Many lessons were learned over the past two years. For example, we realized that any organizational decision (be it lockdowns, COVID hospital deployments, or vaccine development) requires digitized global data on infection spread.
Pandemic analytics
COVID-19 triggered a rapid increase of available digital data that governments can rely on when taking epidemiological measures.
However, even before the epidemiologists were well aware of how infectious diseases can spread worldwide via intercontinental air traffic. SARS, H1N1, MERS, Ebola, Zika virus, and then COVID-19 were quick to find globalization's Achilles' heel: fast travel and frequent social contacts.
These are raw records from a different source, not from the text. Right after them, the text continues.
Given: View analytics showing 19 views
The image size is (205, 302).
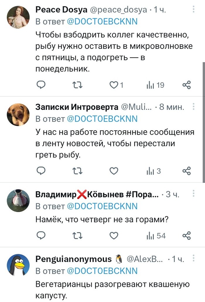Looking at the screenshot, I should coord(155,85).
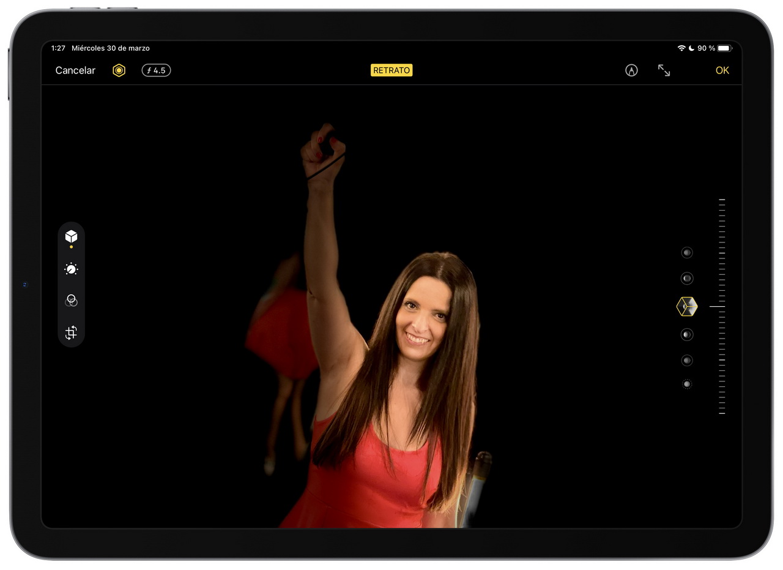Open the f 4.5 depth control
This screenshot has width=783, height=570.
tap(156, 70)
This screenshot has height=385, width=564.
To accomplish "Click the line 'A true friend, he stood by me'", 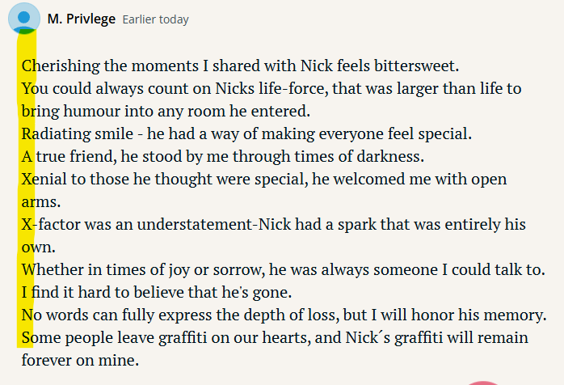I will (x=223, y=157).
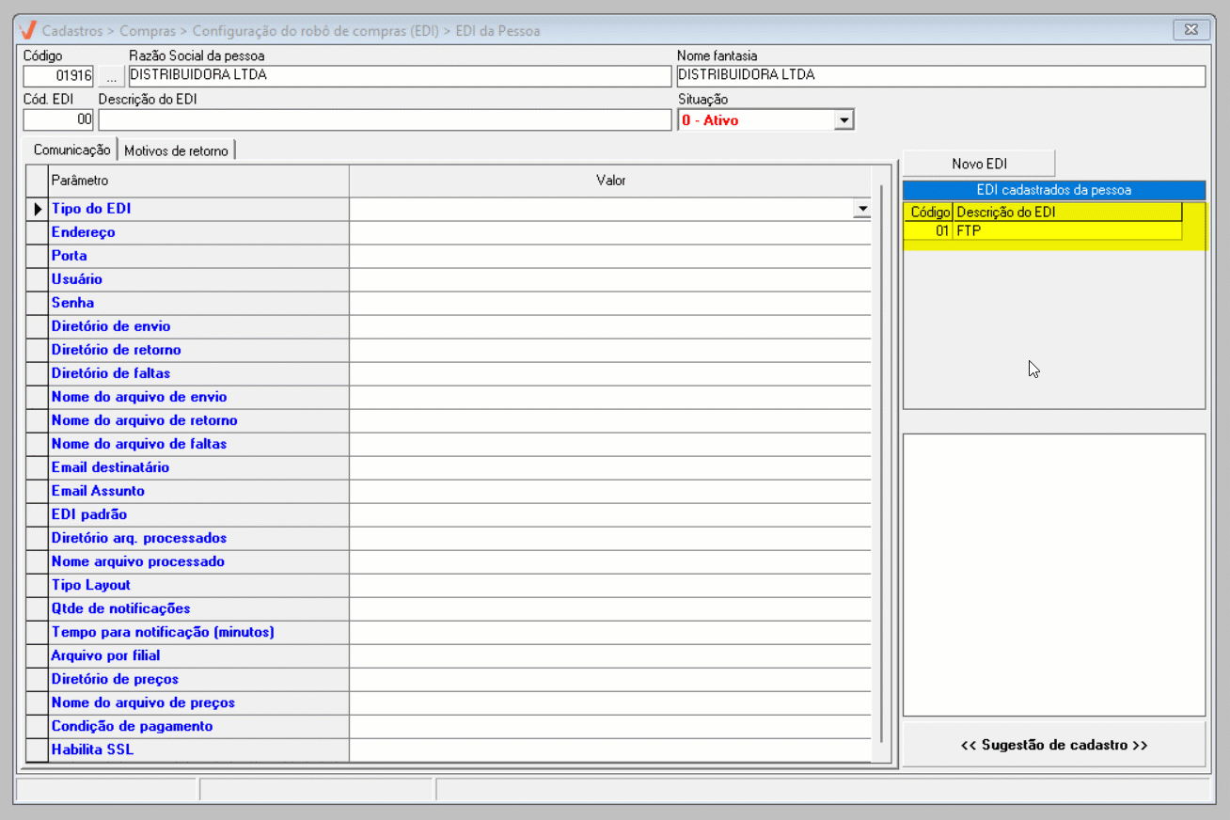Viewport: 1230px width, 820px height.
Task: Expand the Tipo do EDI value dropdown
Action: pyautogui.click(x=861, y=210)
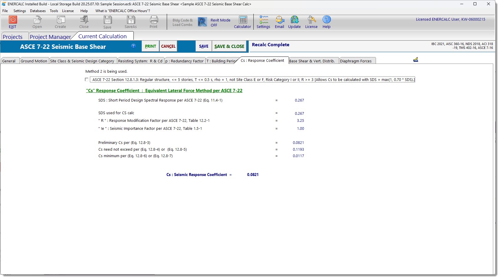Open the License keys icon

[311, 20]

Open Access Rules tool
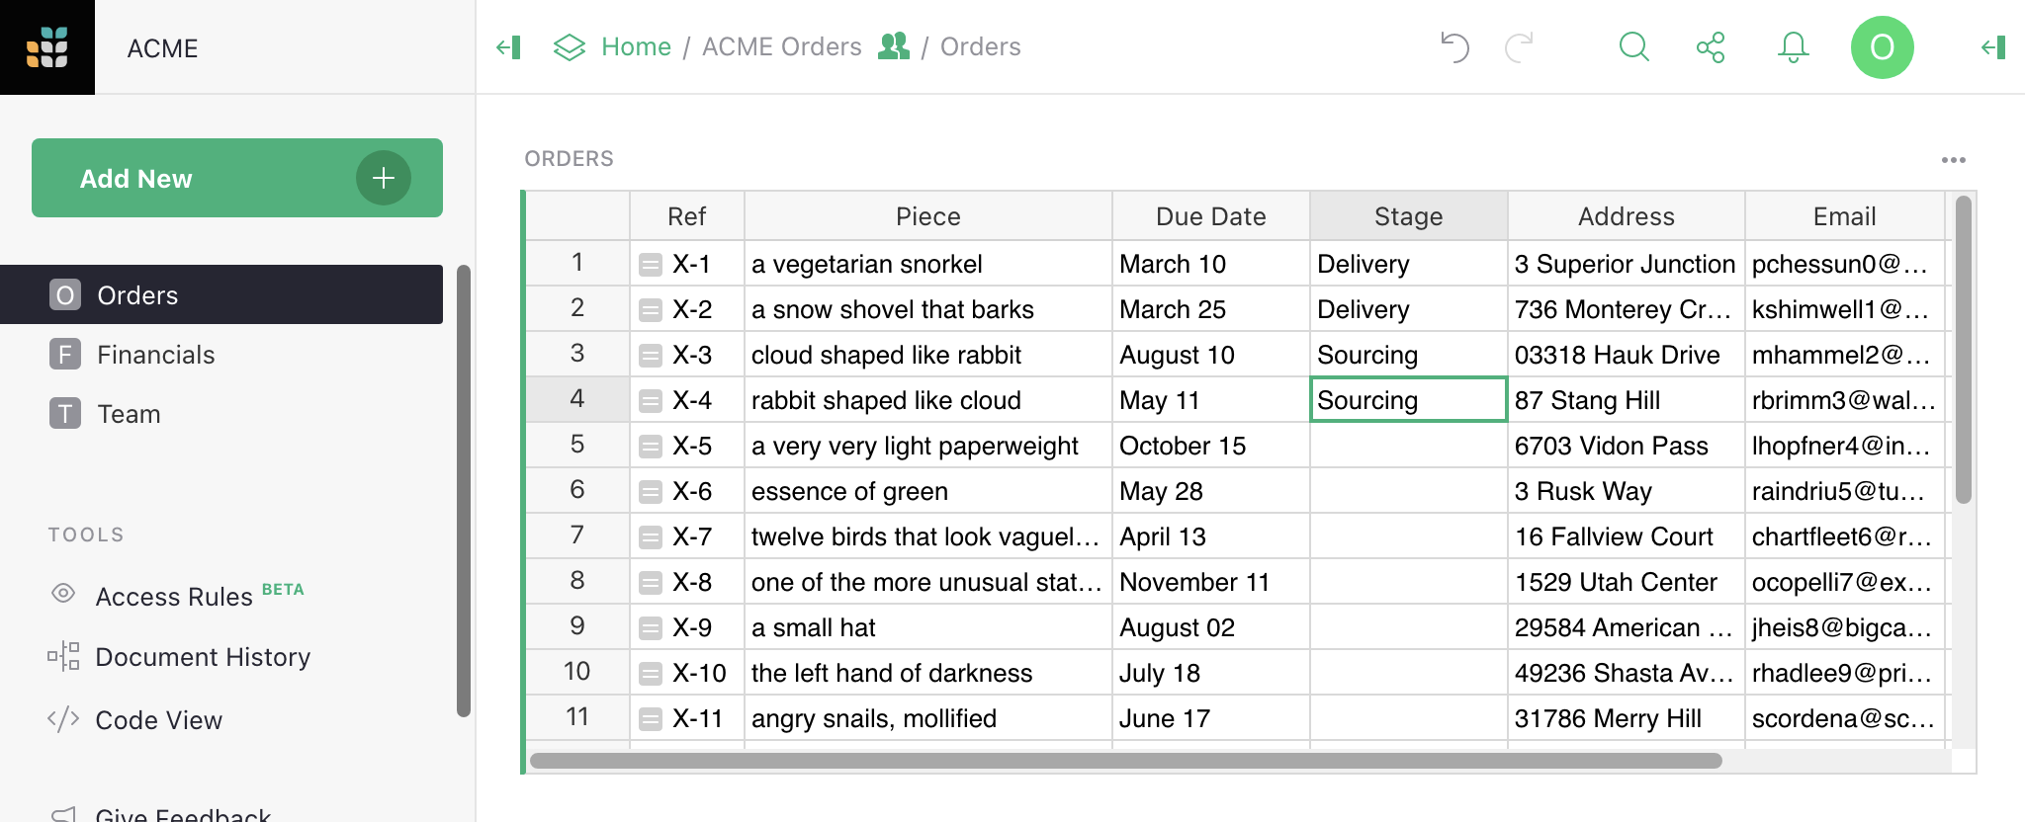(x=174, y=597)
Given the high velocity of virus spread and lethality of its first strains, soon it became clear that nations needed to stand together against the new challenge and ensure active and transparent data exchange. At first, that information mainly covered the movements of infected patients; later, countries were sharing the data on infection and death rates, tests, and vaccinations.
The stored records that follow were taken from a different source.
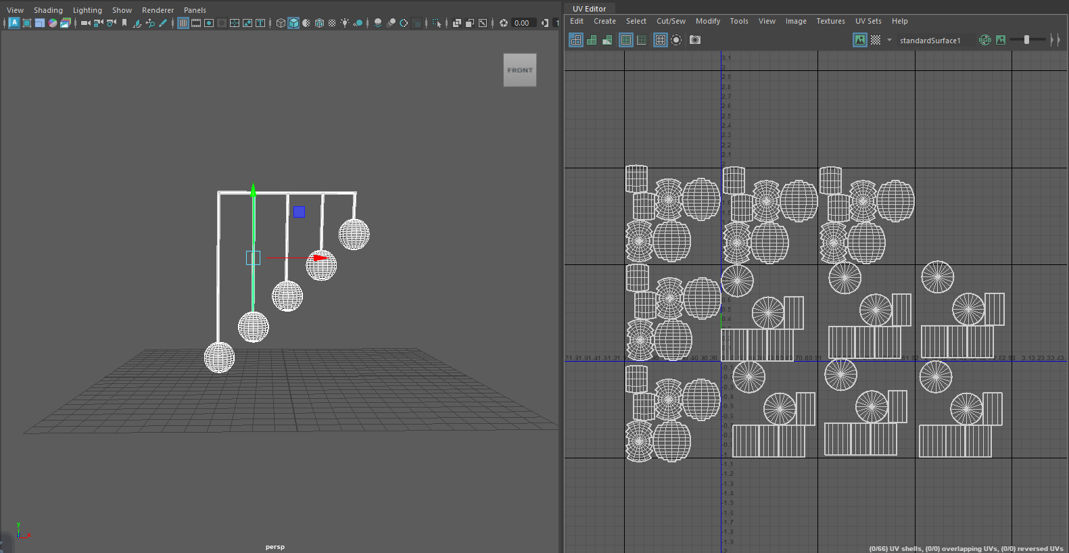Open the Cut/Sew menu
Screen dimensions: 1069x553
click(x=671, y=21)
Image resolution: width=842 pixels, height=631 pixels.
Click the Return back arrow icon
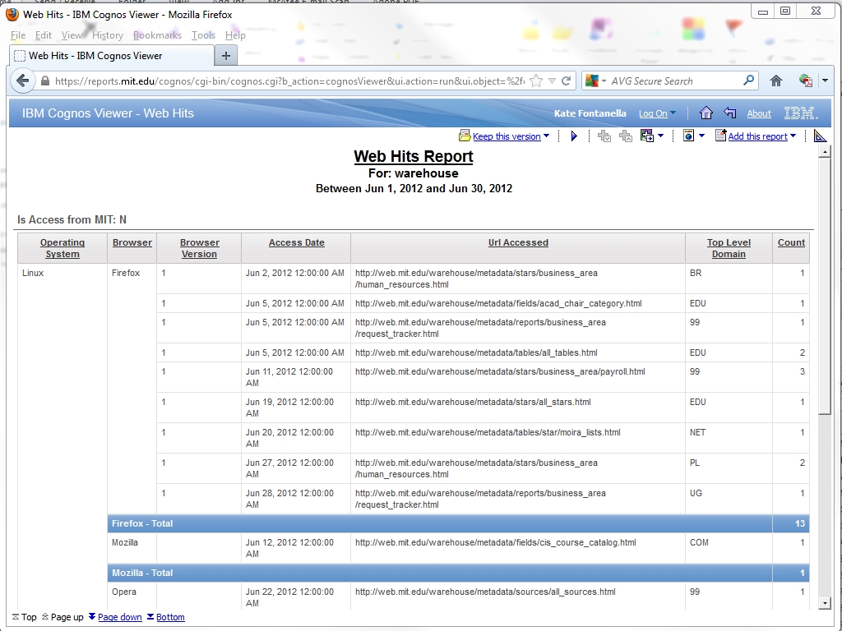coord(729,113)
The speed and size of available data seem to make COVID-19 stand out among other infections of the 21st century. The information generated day by day quickly became big data, assessed by scientists by the five Vs quality criteria: volume, velocity, variety, veracity, and value.
Researchers emphasize that big data itself has nothing to offer without technologies and practical application. It is the structured information accumulated on a specialized platform or other AI tool that matters and can assist officials, scientists, and medics with their decision-making. For example, it can help epidemiologists analyze waves of infection and make forecasts for the upcoming month. In other words, it provides opportunities for pandemic analytics.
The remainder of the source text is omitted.